What the task asks:
An exact copy of the lines from the one containing "1000x380 pixels. Task: Toggle" through the last line below is required; include both of those lines and no others.

───── Source data ─────

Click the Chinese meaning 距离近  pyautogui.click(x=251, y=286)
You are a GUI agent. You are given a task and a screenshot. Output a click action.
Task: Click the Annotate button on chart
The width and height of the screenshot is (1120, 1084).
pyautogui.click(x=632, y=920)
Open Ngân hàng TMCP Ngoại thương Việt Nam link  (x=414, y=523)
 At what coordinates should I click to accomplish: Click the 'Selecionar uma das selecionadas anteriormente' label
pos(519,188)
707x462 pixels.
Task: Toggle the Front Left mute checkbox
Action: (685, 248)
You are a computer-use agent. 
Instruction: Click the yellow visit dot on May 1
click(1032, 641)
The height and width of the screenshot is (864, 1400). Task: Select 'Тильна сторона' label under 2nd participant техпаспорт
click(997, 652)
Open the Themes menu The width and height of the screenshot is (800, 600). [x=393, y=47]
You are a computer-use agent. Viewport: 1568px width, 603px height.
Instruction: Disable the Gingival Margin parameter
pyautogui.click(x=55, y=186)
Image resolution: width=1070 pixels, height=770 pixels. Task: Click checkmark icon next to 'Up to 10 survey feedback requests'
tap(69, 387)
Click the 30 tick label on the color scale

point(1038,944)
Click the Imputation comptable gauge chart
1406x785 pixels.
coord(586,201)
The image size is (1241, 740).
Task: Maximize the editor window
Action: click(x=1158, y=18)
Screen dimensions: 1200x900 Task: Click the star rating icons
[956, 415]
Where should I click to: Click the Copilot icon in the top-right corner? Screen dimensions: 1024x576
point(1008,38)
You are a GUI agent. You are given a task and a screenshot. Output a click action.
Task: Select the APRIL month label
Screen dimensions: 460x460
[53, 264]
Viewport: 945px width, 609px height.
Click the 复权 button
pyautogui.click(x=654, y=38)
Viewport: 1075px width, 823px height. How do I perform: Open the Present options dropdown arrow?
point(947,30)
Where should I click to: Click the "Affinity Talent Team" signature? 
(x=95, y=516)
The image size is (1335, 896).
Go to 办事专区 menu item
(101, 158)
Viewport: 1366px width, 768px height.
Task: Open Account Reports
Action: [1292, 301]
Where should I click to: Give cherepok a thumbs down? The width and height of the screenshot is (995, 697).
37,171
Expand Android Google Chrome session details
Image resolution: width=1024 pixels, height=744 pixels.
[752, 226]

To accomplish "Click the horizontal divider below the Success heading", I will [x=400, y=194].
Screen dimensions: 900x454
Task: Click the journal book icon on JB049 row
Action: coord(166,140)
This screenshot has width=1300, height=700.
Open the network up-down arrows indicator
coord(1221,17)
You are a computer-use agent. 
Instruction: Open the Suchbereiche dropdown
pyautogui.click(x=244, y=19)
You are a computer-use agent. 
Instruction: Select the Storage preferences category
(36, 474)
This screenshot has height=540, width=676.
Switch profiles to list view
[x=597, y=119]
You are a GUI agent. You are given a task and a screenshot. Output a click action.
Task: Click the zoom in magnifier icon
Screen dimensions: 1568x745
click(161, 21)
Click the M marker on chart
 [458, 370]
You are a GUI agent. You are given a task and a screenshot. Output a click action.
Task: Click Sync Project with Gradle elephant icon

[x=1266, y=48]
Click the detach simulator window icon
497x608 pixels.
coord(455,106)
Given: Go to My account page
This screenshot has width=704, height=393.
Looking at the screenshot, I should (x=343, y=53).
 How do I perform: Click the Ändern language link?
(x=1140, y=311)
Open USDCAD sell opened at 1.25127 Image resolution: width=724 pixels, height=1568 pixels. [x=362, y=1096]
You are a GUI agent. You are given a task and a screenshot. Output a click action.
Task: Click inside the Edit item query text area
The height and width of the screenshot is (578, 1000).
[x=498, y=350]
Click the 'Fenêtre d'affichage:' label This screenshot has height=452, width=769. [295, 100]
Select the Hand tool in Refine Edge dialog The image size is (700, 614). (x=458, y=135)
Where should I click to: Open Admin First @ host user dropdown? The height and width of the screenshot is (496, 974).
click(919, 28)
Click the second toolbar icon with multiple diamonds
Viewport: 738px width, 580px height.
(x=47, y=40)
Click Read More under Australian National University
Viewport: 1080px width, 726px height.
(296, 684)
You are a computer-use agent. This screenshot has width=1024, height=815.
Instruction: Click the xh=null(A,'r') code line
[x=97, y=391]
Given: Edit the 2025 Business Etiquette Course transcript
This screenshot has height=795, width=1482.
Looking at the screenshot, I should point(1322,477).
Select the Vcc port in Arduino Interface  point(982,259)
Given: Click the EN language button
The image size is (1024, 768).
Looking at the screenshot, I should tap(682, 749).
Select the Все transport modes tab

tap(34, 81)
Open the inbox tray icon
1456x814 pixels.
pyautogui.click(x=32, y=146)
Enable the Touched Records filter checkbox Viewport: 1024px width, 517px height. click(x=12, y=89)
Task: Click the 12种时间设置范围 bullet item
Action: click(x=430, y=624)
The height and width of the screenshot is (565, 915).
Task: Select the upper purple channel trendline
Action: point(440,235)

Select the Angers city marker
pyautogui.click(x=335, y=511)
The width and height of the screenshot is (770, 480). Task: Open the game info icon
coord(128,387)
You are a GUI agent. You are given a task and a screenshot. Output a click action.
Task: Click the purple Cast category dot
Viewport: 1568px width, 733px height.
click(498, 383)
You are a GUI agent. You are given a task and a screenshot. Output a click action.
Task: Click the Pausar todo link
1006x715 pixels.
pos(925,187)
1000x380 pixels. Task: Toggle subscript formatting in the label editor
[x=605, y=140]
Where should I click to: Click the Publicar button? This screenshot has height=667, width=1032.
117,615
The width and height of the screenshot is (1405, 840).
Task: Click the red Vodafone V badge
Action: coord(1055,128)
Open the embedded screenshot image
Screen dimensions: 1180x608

─────

Result:
1000x380 pixels. Task: Toggle subscript formatting in the label editor
[x=605, y=140]
Where should I click to: Click the Publicar button? This screenshot has height=667, width=1032.
117,615
The width and height of the screenshot is (1405, 840).
Task: Click the red Vodafone V badge
Action: coord(1055,128)
Open the embedded screenshot image
Screen dimensions: 1180x608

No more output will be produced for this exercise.